CISA Mandates Urgent Patching for Ivanti EPMM Zero-Day
CISA has mandated that U.S. federal agencies patch the actively exploited Ivanti EPMM zero-day vulnerability, CVE-2026-6973, within four days.
CISA has issued an emergency directive requiring U.S. federal agencies to secure their networks against a high-severity vulnerability in Ivanti Endpoint Manager Mobile (EPMM) within four days [BleepingComputer]. The vulnerability, tracked as CVE-2026-6973, has been confirmed as a zero-day and is currently being exploited in the wild [Help Net Security].
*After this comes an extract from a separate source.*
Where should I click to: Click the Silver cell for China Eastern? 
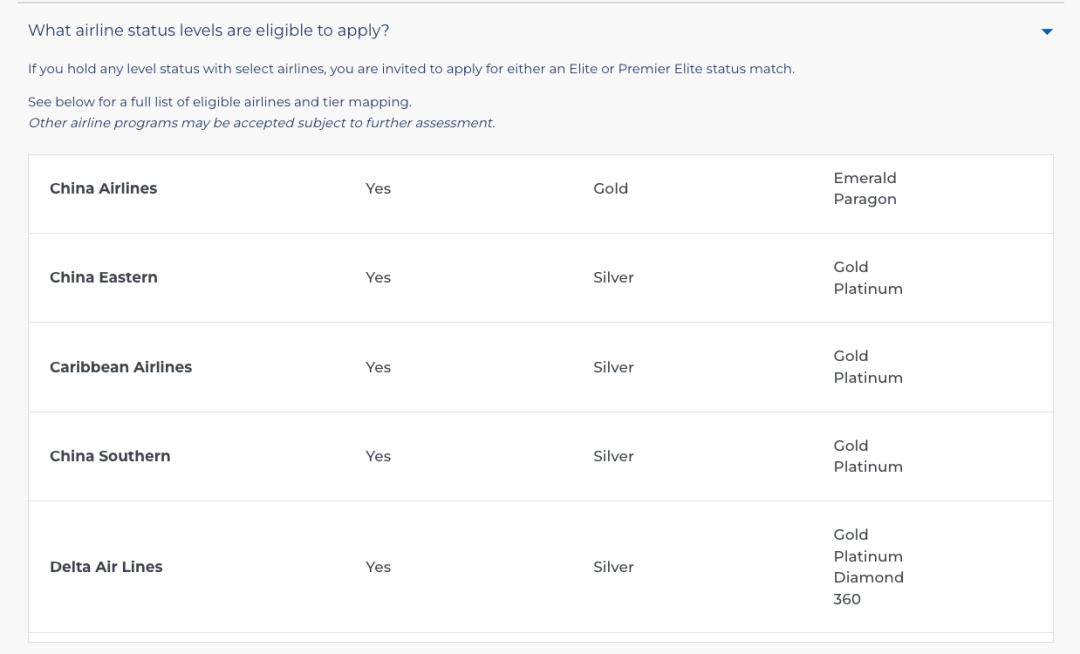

The flaw stems from improper input validation in the EPMM solution, which allows remote attackers who possess administrative privileges to execute arbitrary code on affected instances [Help Net Security]. While Ivanti reports that the number of customers impacted by this exploitation is currently limited, the potential for unauthorized system control poses a significant risk to organizational security [Help Net Security].
Ivanti has released security updates to address this vulnerability and four other high-severity flaws in the EPMM platform [Help Net Security]. Organizations are urged to apply these patches immediately to mitigate the risk of remote code execution. CISA’s mandate underscores the urgency of the situation for federal entities, and all users should monitor the Ivanti security advisory for further guidance and patch details.